JS: Eventually another band I was in broke up, and at that point I totally went away and started becoming a freelance musician and crazily practicing piano — eight to 10 hours a day for probably two years. And I started working on singing, because… I had been a sideman and I wanted to be able to have more control than that. I had this realization that I had to start writing music, and I had to do it now.
Was that decision what led to the band you have together now?
JS: That’s a fine line. I played all the instruments on the album except for bass on six of the songs. ... The live thing is that I’ve hired a bunch of really talented hired guns. I want it to be a band atmosphere — I want people to come see a band and I want everybody to be showcased, but the reason I started this project is because I wanted control. ... Input is great, but I used to get tired of having to concede to everybody else’s ideas.
Absolutely, that’s just kinda the way it works with writing I think. Somebody has to be in the driver’s seat or the bus just doesn’t move. So it’s a project with rotating musicians, and the basic idea is to go out and support the album.
JS: It is a band, but at any moment in time when you come out to see the group there could be a different person playing.

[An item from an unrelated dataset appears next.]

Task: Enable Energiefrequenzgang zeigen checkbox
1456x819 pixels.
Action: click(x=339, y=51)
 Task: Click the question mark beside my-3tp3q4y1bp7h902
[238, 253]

Can you walk me through the writing and recording process on your album?
JS: I decided to buy a bunch of medium to high-end stuff and record it and engineer it myself. I had this feeling, since it was my first time doing a lot of things on an album, that I wanted to have a lot of time, and that’s the one thing the studios don’t give you.
How long ago did you start writing for the album?

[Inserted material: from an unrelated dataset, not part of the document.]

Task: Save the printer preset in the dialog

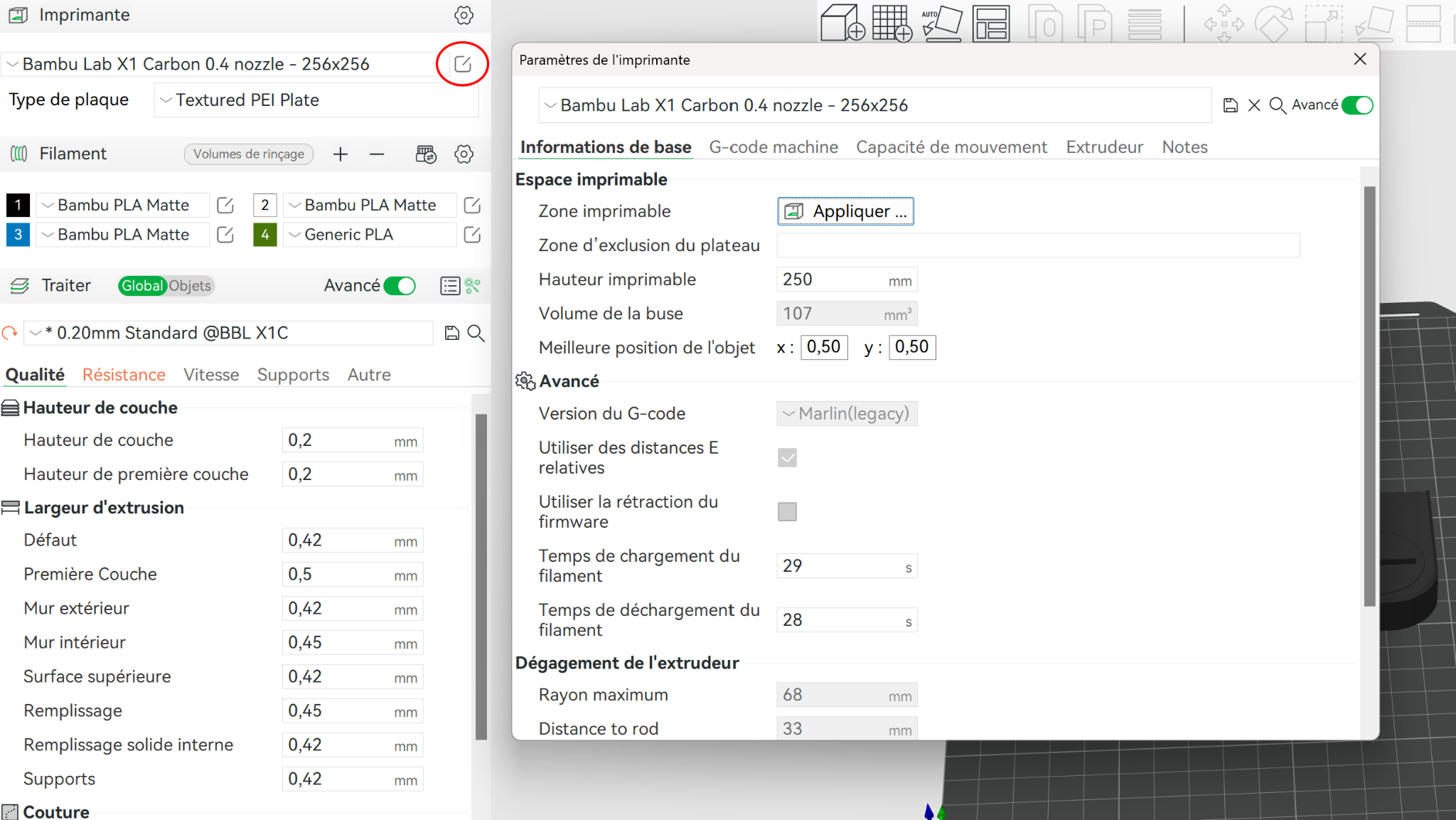Action: pos(1230,105)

JS: I started writing the songs a while ago. I’m not the type of guy that just bangs out songs. So I guess I started writing maybe two and a half years ago. I probably had 14 or 15 songs, cut it down to ten, and by the end of it cut it down to eight. I started recording July of 2004. It took a long time because when I started I didn’t plan to play all the instruments, but I realized that nobody else was gonna care as much as I do about the parts. And also I was playing a lot still, and that took time out from the recording.

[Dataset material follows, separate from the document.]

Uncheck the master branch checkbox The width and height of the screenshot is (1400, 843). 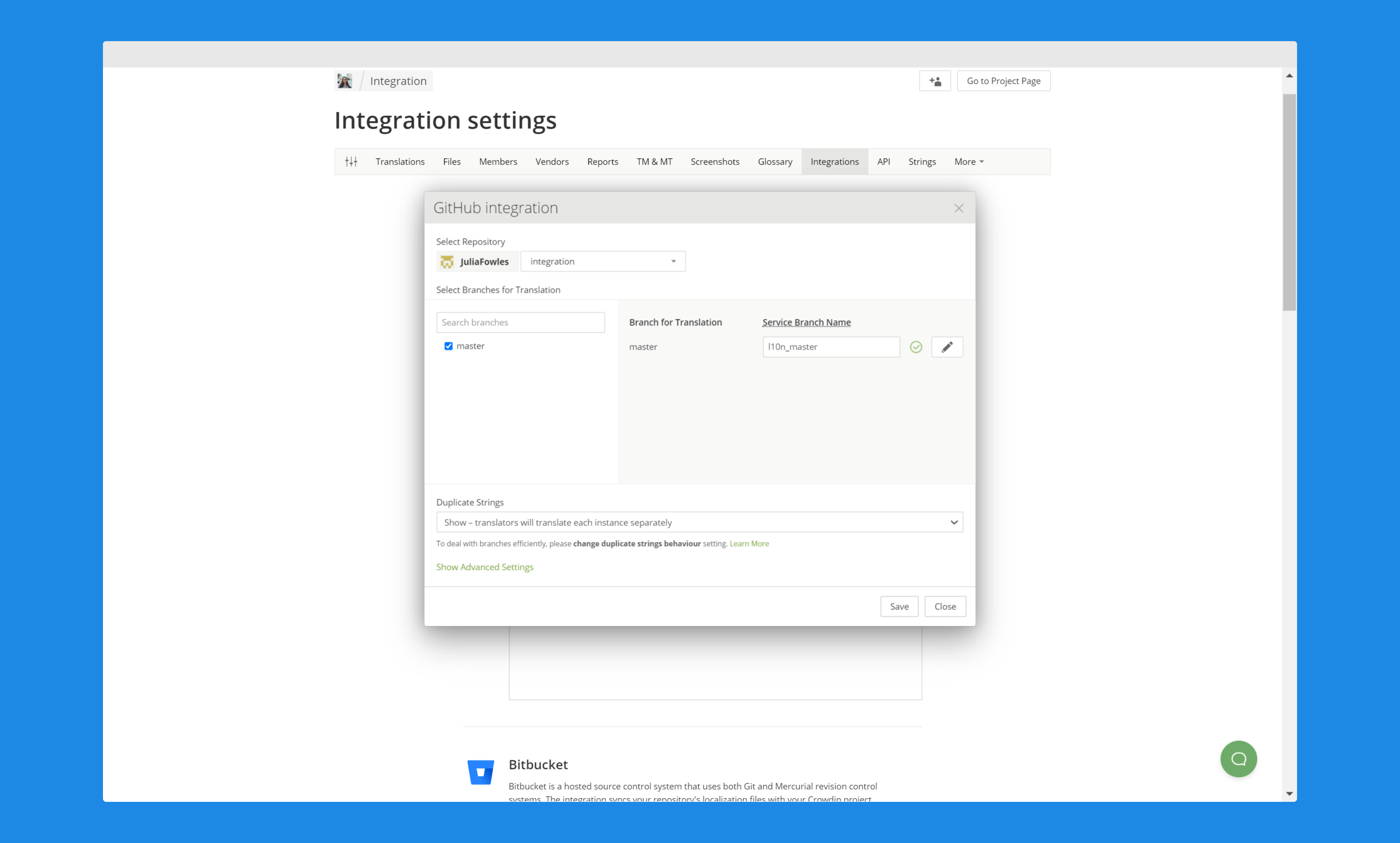[x=448, y=346]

It’s a very long process, and I don’t think that somebody who doesn’t play music seriously would necessarily realize how long it can take to do it at a professional level. Are the tracks from the album making up the majority of the Floyd show?
JS: We’re gonna do the full album, and probably three covers and an instrumental. The players I’m playing with are great. It’s just that on this particular project I’m gonna go differently than all the other projects. The bands I’ve played in, they had to gig a ton just to make it worthwhile to the members, so 75 percent of the shows you’d end up playing would be pointless to your career — just playing in some bar.
It’s hard to keep members interested in a project when you can only guarantee them a couple gigs a month, and with this project I wanted it to be extremely focused and concise. Only shows that matter to the promotion of the band and the album.
What albums are you listening to?
1. Glen Phillips (formerly of Toad the Wet Sprocket): “Winter Pays For Summer”
2. “Rage Against the Machine” (self-titled debut by Rage Against the Machine)
3. Stone Temple Pilots: “Purple”
4. Peter Gabriel: “Sixteen Greatest Hits”
5. A “very schizophrenic” mix CD, including artists “from Chick Corea to Outkast” (quoting Stout)
The Autonomous CD release show will be Friday evening at the Winter Sun in Floyd. Doors open at 8 p.m.; show starts at 9 p.m.